Semisal saat membacakan puisi berjudul "Tukang Gusur" pada saat deklarasi pasangan calon gubernur dan wakil gubernur DKI Jakarta, Anies Baswedan-Sandiaga Uno, beberapa waktu lalu.
Sajak itu khusus dibuat untuk mengkritik Gubernur DKI Jakarta Basuki Tjahaja Purnama yang akan menjadi lawan Anies-Sandiaga di Pilkada DKI Jakarta.
(Baca: Fadli Zon Baca Puisi "Tukang Gusur" di Sela Pengumuman Nama Anies-Sandiaga)
Fadli mengatakan membuat dan membaca puisi bukan hobi dadakannya. Berpuisi, diakui Fadli, sudah menjadi kebiasaan sejak duduk di bangku sekolah dasar.
"Saya bikin puisi dari kelas 3 SD. Saya ada tiga buku kumpulan puisi dari SD," kata Fadli saat diwawancarai di Kompleks Parlemen, Senayan, Jakarta, Jumat (28/10/2016).
Menurut Fadli, puisi juga bisa dibuat untuk mengkritik secara halus.
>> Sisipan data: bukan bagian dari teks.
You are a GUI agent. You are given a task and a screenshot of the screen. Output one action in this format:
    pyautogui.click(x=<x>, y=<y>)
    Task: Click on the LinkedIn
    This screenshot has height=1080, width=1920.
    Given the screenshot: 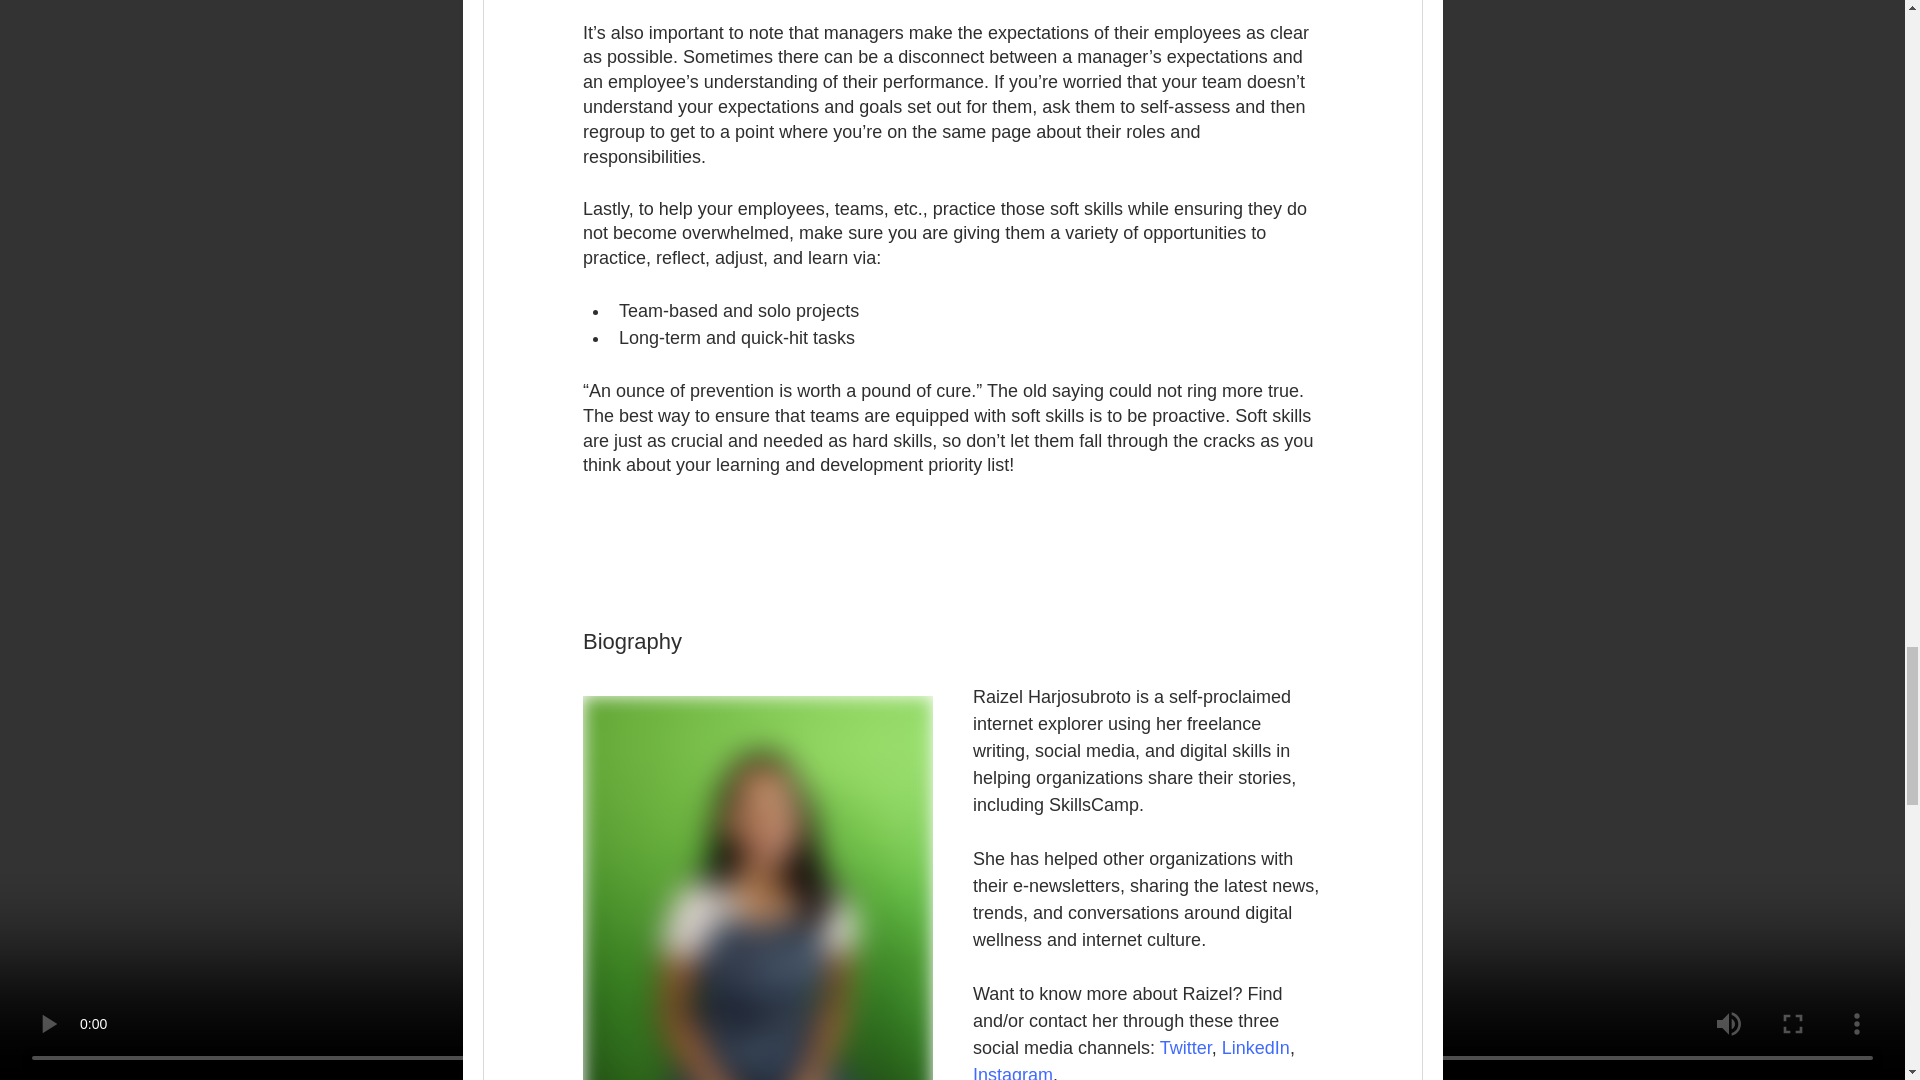 What is the action you would take?
    pyautogui.click(x=1254, y=1048)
Politisi Partai Gerindra itu mengatakan lebih elegan menyampaikan kritik melalui puisi ketimbang makalah.
"Kalau lewat puisi kan enak, daripada lewat makalah bisa sembilan sampai sepuluh halaman kan," kata Fadli.
Wakil Ketua Umum Partai Gerindra ini menuturkan, puisi selalu dibuatnya secara spontan, diciptakan dalam waktu relatif singkat.
Ibarat lukisan, dia menyebut puisinya seperti lukisan ekspresionis, bukan naturalis.
"Karena spontan, saya bikin puisinya cuma sepuluh menitan, pas macet-macet," tutur Fadli.
(Baca: Fadli Zon Bikin Lomba Baca Puisi Ciptaannya "Sajak Tukang Gusur", Siapa Mau Ikut?)
Dia pun sengaja mengkritik melalui puisi karena itu merupakan medium yang bebas dan membuat orang berpikir.
"Tapi kan di puisi yang saya buat saya enggak sebut nama, kalau ada yang tersinggung ya enggak apa-apa, berati normal perasaanya," lanjut Fadli.